This is a public mirror of the repository at https://git.rnp.br/ct-gid/pgid-2023/eap-5g, which contains files resulting from the project in which I participated.
For international visitors:
Rede Nacional de Pesquisa (RNP) is a Brazilian research institution with international reach, focusing on topics such as Identity Management (IdM). The Programa de Gestão de Identidades (PGId) is a research program that funds projects related to IdM.
The project "Estudo e Avaliação de Métodos de Autenticação EAP na Infraestrutura de Redes de Telecomunicação 5G" (Evaluation Study of EAP Authentication Methods within 5G Networks) was selected by RNP's 2023 PGId. For more information, please visit this announcement (in Portuguese).
This repository contains files originating from the testing environment, configured to evaluate specific settings.
The .pcap files contain packet captures taken during testing with the free5gc instance. The .tar.gz and .log files contain logs from the components (NFs) involved in the tests.
The authentication methods used by the User Equipment (UE) are indicated in the file names (5G-AKA and EAP-AKA).
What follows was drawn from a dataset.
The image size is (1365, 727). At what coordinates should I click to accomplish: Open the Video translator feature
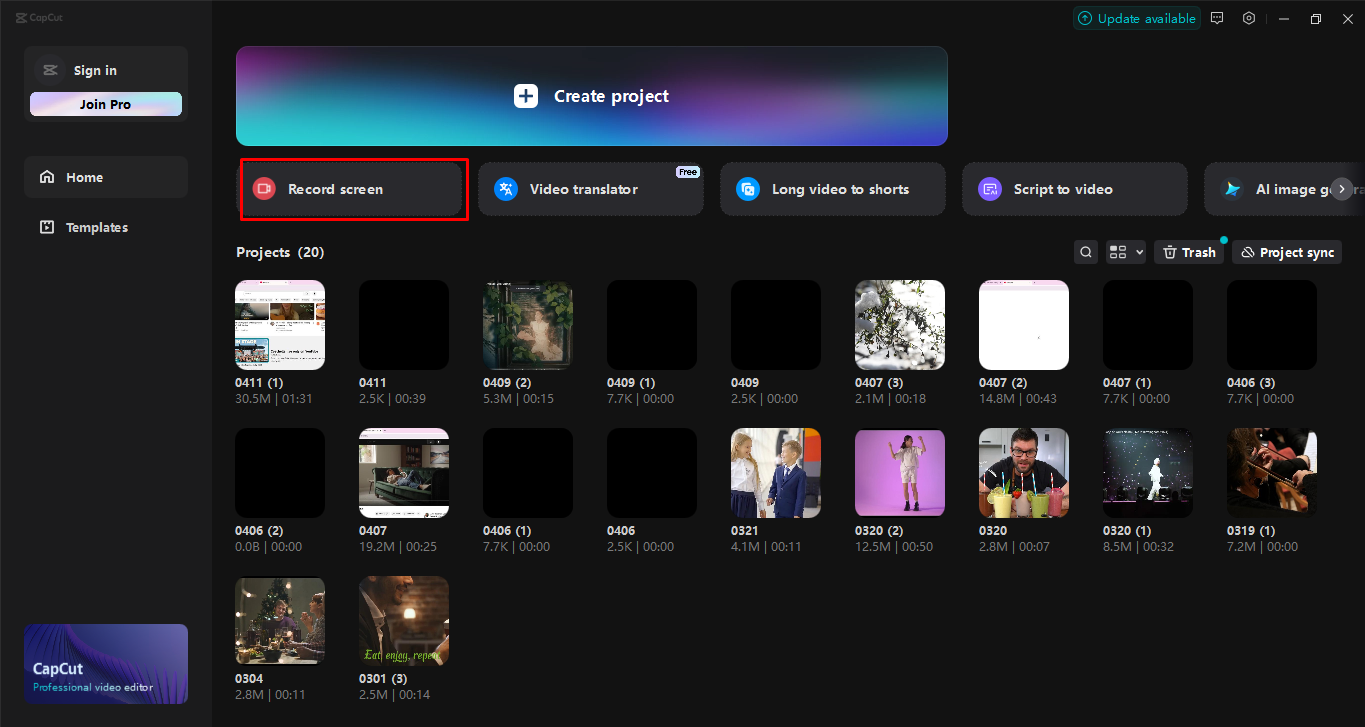pos(590,189)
The eap-aka-prime files demonstrate the issues encountered when using this authentication method between UERANSIM and free5gc. The no-fix suffix refers to files generated from the official UERANSIM project repository. The partial-fix suffix shows an attempt to correct the signaling interpretation used by UERANSIM, based on instructions in Issue #592. The source code is available at this link.
Files with the ueransim prefix represent logs from the UERANSIM components when using the EAP-AKA' authentication method.
In addition to the complete packet captures in the base .pcap files, filters have been applied to improve visualization of the most relevant packets for the study:
- Filter 0:
pfcp || icmp || gtp
The filter used is based on the recommendation in free5gc's official documentation.
- Filter 1:
!(ip.addr == 10.9.0.2 || ip.addr == 10.112.25.252/8 || arp || icmpv6 || ntp || browser)
To enhance clarity, the IPs 10.9.0.2 and the range 10.x.x.x were removed, as they were used for remote access to the virtual environment and the Mikrotik router, respectively. The remaining protocols were filtered out, as they were not the focus of the study.
NOTE: To access the package contents, follow the Wireshark setup instructions depicted in this image.
A research reproducibility guide has been created as part of the project's results. The manual, written in Portuguese, provides technical details on the testing environment used during the project. The manual can be accessed here.
NOTE: For the most up-to-date English instructions on setting up free5GC, please refer to their official online manual page.
Please, cite this work as:
L. Oliveira and E. Silva. " Estudo e Avaliação de Métodos de Autenticação EAP na Infraestrutura de Redes de Telecomunicação 5G", in Anais Estendidos do XXIII Simpósio Brasileiro de Segurança da Informação e de Sistemas Computacionais, Juiz de Fora/MG, 2023, pp. 97-100, doi: https://doi.org/10.5753/sbseg_estendido.2023.235845.
Or use the BibTex code below:
@inproceedings{sbseg_estendido_EAP,
author = {Leonardo Oliveira and Edelberto Silva},
title = {Estudo e Avaliação de Métodos de Autenticação EAP na Infraestrutura de Redes de Telecomunicação 5G},
booktitle = {Anais Estendidos do XXIII Simpósio Brasileiro de Segurança da Informação e de Sistemas Computacionais},
location = {Juiz de Fora/MG},
year = {2023},
pages = {97--100},
publisher = {SBC},
address = {Porto Alegre, RS, Brasil},
doi = {10.5753/sbseg_estendido.2023.235845},
url = {https://sol.sbc.org.br/index.php/sbseg_estendido/article/view/27280}
}
I'd like to acknowledge Dr. Edelberto Franco Silva my advisor on this project. I'd like to acknowledge the Networks and Distributed Systems Laboratory (NetLab) of the Federal University of Juiz de Fora (UFJF) for providing the infrastructure used to carry on the experiments of this research. I'd like to acknowledge also Coordenação de Aperfeicoamento de Pessoal de Nível Superior (CAPES) and Rede Nacional de Pesquisa (RNP), institutions of the Ministry of Education (MEC) and Ministry of Science, Technology and Innovation (MCTI) of the Federal Government of Brazil, respectively, for funding this research project.